A costumed man traveled to two homes in Lawrence, shot and killed two men on a ”snitch list” in the span of half an hour last summer, according to testimony in a preliminary hearing Friday.
The hearing was continued after prosecutors ran out of time presenting their case against 52-year-old Rodney Ericson Marshall, of Lawrence, who is facing two counts of first-degree murder, five counts of attempted capital murder, and one count of attempted first-degree murder.
Marshall was arrested in connection with shootings on July 31, 2022, that left two men dead at separate locations in central Lawrence. Witnesses on Friday said that he later shot at five law enforcement officers during a 20-minute chase through town and onto Kansas Highway 10, where Marshall was finally arrested just east of Eudora’s Church Street exit.
Douglas County District Court Judge Amy Hanley previously ordered the probable cause affidavit supporting Marshall’s arrest to be sealed. Friday’s hearing was the first time substantial details about the shootings were shared publicly.
All arrestees and defendants in criminal cases should be presumed not guilty unless and until they are convicted.
The names of the both men who were killed, Shelby Len McCoy, 52, and William Dale O’Brien, 43, appeared on what investigators referred to as a “snitch list” — a characterization the defense disputes — that was located during a search of Marshall’s home.
According to testimony on Friday, roommates living with McCoy in the 1100 block of Tennessee Street heard three gunshots just after 1:30 a.m. One roommate said that he came out of his second-floor bedroom to see if everyone was OK, looked downstairs and saw a shadowy figure running toward the front door of the house.
Thinking the house was being robbed, the man said he chased the unknown person out the front door and saw a man in a blond wig, eye mask, and what he described as a “ninja turtle costume” standing on the street behind a blue scooter. The witness said that once he was outside, the man behind the scooter almost immediately raised the gun and shot at him.
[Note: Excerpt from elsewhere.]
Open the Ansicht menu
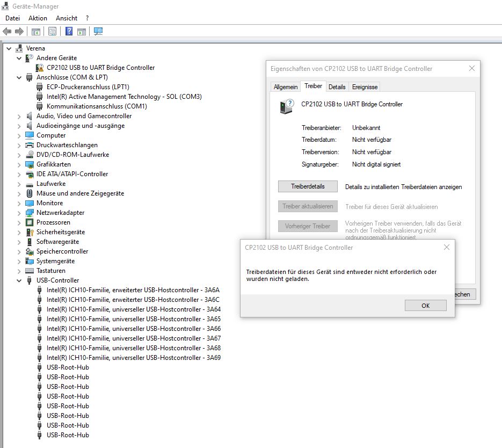Viewport: 502px width, 448px height. 67,18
“I swear I felt a bullet go right by my face,” the man said. “I heard what I thought was four shots.”
The witness said he dove back into the front door for protection and ran upstairs to check himself for injuries. He then walked through the house checking on roommates. He found another roommate, McCoy’s brother, walking out of McCoy’s downstairs bedroom and saying the man had been shot. The man was taken to the University of Kansas hospital in Kansas City, but he did not survive.
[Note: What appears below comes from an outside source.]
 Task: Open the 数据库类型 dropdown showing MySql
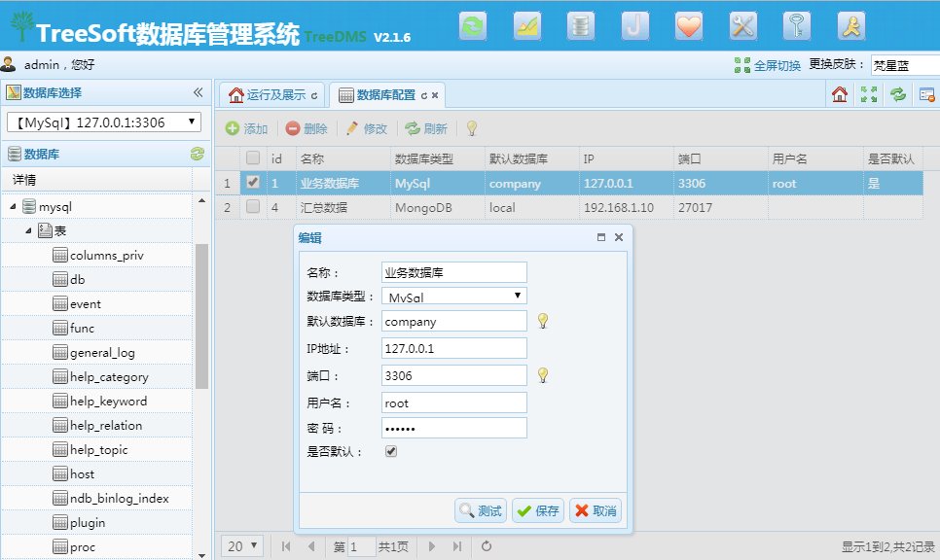[x=453, y=295]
As roommates on Tennessee Street were attempting to help McCoy, the witness said he saw a chrome semi-automatic gun on the floor near McCoy’s feet. The man said he picked up the weapon and delivered it to another roommate upstairs because, he said, he wasn’t sure whose it was and he didn’t know if other assailants might still be in the house.
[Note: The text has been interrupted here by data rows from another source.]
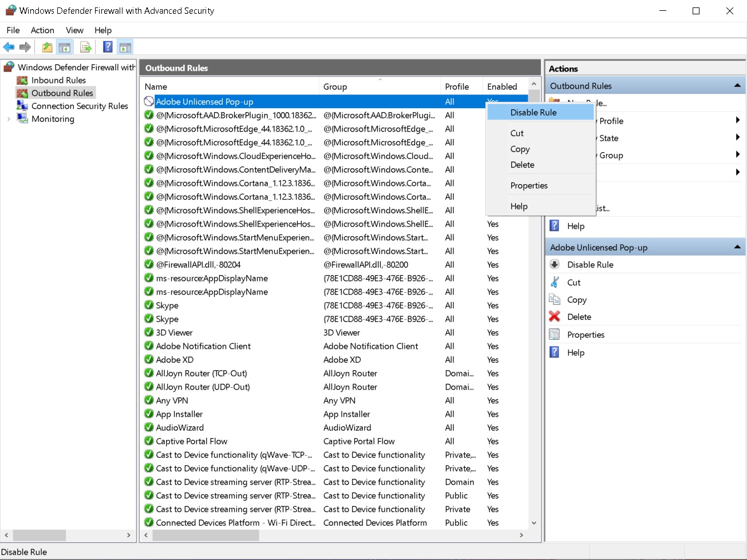Image resolution: width=747 pixels, height=560 pixels.
Task: Toggle the Show/Hide Action Pane toolbar icon
Action: pyautogui.click(x=126, y=47)
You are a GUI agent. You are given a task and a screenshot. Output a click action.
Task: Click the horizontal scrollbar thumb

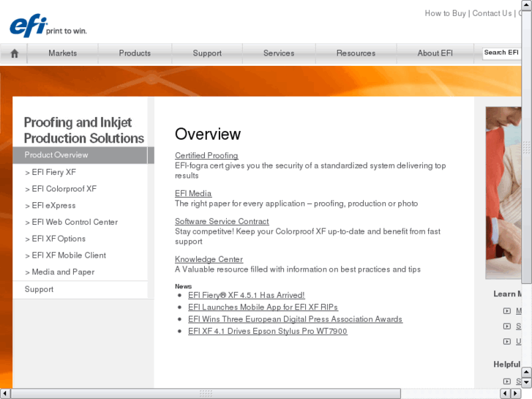[205, 393]
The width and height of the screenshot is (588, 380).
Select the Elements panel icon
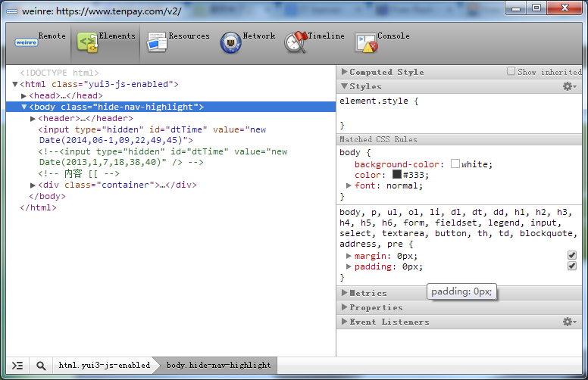88,42
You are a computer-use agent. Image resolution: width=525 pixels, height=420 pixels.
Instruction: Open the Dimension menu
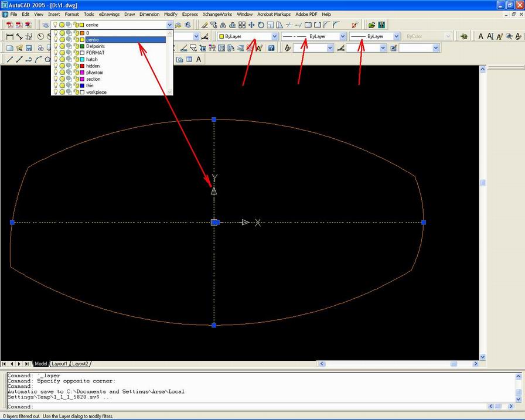pos(149,14)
Defense attorney Cline Boone asked the witness why he had neglected to tell investigators about this gun on the night of the shooting. The man couldn’t explain why he’d forgotten about the gun until police asked about it during a later interview.
“I was in shock from having just been shot at,” the man said. “I was in fear for my life.”
Chief Assistant District Attorney Jennifer Tatum presented evidence in court showing that just after the Tennessee Street shooting, city traffic cameras caught video of a person on a scooter alleged to be Marshall headed west on Sixth Street toward O’Brien’s home in the 300 block of Northwood Lane.
O’Brien’s girlfriend of three years testified that the two were in bed but not asleep on July 31 because both were suffering from symptoms of withdrawal. The witness said both she and O’Brien were contacting friends trying to find more heroin. During those calls, O’Brien informed his girlfriend that a friend would be stopping by, so neither was alarmed when there was a knock at the door.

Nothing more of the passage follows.